More than a decade later, I am still often plagued with what I like to call "compare and despair." It is a distorted sense of perception that especially seems to run us wild during the holiday season. How is it that, when we compare what we have against what someone else has, we so often find ourselves coming up with the short end of the stick? As much as we may think we like what we have, the minute we compare it with what someone else has, we don't like it as much anymore. Suddenly our job is not exciting enough, our house is too small, our husband works too much, and most tragically of all, we don't own enough shoes. With the help of "compare and despair," the grass suddenly seems greener on the other side.
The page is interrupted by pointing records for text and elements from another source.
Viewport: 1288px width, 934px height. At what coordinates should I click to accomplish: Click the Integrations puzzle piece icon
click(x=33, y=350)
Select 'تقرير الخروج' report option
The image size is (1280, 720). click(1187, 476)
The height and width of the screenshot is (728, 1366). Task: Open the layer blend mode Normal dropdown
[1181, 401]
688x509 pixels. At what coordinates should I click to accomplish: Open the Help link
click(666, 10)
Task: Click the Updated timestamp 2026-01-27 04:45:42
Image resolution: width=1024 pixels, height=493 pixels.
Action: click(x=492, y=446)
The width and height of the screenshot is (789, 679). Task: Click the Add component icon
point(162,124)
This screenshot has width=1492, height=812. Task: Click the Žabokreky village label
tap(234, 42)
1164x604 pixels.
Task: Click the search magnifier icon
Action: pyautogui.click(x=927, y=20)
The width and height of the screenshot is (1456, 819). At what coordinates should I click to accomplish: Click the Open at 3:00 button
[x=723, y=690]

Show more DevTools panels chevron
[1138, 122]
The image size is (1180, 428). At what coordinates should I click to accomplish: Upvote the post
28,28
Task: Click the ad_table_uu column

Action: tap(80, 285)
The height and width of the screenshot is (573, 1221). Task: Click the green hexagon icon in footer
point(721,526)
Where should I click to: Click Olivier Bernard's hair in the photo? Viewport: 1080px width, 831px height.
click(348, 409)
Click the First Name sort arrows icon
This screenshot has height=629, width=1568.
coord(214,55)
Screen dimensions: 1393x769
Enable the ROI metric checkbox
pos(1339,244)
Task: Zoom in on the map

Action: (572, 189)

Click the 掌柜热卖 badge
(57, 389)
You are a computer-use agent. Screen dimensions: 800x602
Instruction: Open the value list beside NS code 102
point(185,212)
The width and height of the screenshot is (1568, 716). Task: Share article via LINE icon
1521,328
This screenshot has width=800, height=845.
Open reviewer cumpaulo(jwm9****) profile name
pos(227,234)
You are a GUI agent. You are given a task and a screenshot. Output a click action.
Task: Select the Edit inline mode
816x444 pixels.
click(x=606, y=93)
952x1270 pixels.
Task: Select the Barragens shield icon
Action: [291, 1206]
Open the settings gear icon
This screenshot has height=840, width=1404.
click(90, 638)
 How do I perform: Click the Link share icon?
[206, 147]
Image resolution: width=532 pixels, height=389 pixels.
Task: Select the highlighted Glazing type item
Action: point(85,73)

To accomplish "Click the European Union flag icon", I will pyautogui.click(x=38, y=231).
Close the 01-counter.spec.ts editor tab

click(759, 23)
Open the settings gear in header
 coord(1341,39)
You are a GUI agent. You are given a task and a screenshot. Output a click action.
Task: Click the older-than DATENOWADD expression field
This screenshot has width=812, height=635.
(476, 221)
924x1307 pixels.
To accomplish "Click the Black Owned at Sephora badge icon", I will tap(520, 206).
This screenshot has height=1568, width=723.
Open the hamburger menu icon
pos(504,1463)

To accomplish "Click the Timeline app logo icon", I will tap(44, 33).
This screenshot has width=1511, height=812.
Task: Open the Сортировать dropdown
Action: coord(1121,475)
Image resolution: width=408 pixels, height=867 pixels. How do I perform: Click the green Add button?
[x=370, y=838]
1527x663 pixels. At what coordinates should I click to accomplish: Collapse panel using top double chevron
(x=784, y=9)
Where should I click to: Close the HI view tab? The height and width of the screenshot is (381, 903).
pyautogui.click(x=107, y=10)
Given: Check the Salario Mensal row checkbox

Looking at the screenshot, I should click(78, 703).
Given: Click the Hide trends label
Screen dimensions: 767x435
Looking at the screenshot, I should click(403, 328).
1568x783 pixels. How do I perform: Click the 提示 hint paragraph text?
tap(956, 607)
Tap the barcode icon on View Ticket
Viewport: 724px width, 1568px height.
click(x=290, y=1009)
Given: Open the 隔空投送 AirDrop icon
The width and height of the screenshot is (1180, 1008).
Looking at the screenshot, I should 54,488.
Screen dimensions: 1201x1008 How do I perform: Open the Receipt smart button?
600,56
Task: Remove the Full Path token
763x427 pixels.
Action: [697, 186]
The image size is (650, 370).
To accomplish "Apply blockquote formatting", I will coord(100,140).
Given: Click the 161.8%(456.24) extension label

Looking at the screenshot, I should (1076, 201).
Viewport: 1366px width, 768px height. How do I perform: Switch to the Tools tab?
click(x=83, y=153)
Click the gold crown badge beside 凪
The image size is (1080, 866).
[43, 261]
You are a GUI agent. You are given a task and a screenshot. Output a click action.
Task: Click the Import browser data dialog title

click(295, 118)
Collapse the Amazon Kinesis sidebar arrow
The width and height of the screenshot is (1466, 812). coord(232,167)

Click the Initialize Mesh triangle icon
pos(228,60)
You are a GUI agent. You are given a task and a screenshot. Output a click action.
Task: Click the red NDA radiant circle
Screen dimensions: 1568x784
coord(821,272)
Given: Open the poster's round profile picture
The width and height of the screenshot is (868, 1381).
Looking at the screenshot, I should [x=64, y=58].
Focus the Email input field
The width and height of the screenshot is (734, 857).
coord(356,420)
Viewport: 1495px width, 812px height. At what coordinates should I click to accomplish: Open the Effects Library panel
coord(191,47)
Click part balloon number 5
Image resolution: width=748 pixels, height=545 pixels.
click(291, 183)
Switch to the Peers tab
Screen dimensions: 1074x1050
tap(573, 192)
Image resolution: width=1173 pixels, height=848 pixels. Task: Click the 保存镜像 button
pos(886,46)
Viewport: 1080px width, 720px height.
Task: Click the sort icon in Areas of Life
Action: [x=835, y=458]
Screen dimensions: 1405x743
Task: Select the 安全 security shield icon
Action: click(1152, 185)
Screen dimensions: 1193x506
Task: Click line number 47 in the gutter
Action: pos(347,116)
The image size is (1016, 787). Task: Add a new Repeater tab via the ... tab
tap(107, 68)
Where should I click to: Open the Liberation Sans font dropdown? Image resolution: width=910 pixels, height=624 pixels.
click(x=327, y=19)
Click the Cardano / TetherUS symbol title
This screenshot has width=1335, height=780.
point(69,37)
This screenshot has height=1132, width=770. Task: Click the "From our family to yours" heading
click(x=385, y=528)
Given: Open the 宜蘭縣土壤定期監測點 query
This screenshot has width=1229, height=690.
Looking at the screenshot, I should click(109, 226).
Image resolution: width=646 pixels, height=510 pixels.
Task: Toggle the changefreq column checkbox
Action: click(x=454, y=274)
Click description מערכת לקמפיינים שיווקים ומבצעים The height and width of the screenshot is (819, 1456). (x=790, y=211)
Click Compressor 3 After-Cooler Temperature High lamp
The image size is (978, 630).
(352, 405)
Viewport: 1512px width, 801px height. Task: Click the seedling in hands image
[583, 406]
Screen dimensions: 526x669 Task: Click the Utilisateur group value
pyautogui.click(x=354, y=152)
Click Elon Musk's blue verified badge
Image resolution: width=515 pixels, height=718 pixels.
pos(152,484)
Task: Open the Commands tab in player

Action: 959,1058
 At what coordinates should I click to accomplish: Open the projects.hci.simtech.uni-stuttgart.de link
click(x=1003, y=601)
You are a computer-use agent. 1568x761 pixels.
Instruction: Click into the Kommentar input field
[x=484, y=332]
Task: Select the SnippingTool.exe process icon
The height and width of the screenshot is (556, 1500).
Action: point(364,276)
What is underneath this mind trick? Our mind is going into "compare and despair" because it already believes we are inadequate. It's not so much that once we compare our "pink sweater" to her "green sweater," we feel a sense of inferiority. Instead, it's because we feel a sense of inferiority that we go into the comparing in the first place. You only go into comparing when you are feeling less than. And our mind's job is to find evidence in the external world to prove true whatever it already believes internally. The act of comparing what you have, who you are, or what your life situation looks like to someone else is like looking through "lack" glasses -- that's all you're going to find, and its impossible to see anything to the contrary. The problem is not that you don't get paid as much as your colleague, or that your hair doesn't naturally dry stick straight out of the shower like your friend's does. The problem is, you're wearing the wrong glasses!

How do you take off the "lack glasses" that are keeping you from the abundance of your own life? Keep the focus on you and practice gratitude. It's not about going into a comparison and being grateful because what you have is better than what the other person has. It's about feeling fulfilled enough in yourself that you don't even need to do any comparing to begin with. Any form of comparing occurs when we have trouble owning where we are or what we have and want to hold it up against something else to measure its value. The worth or value of our personalities, life situation, partner, or holiday gifts are not measurable by what other people have or don't have. Self-actualization is about realizing it's not about other people at all. It's about us and how we stand in relation to our own abundance -- not how we relate to other people's. The more we value ourselves, the more valuable everything in our life will begin to look.

Every day, you're unwrapping the gift that is your life. Maybe it's not a mint green Tiffany's box with a crisp, white bow. But it's the perfect gift for you, and how "perfect" it appears is directly proportional to how much perfection you're looking for. What does it serve you to want the "green sweater"? You already have "pink," and that's the best color on you anyway!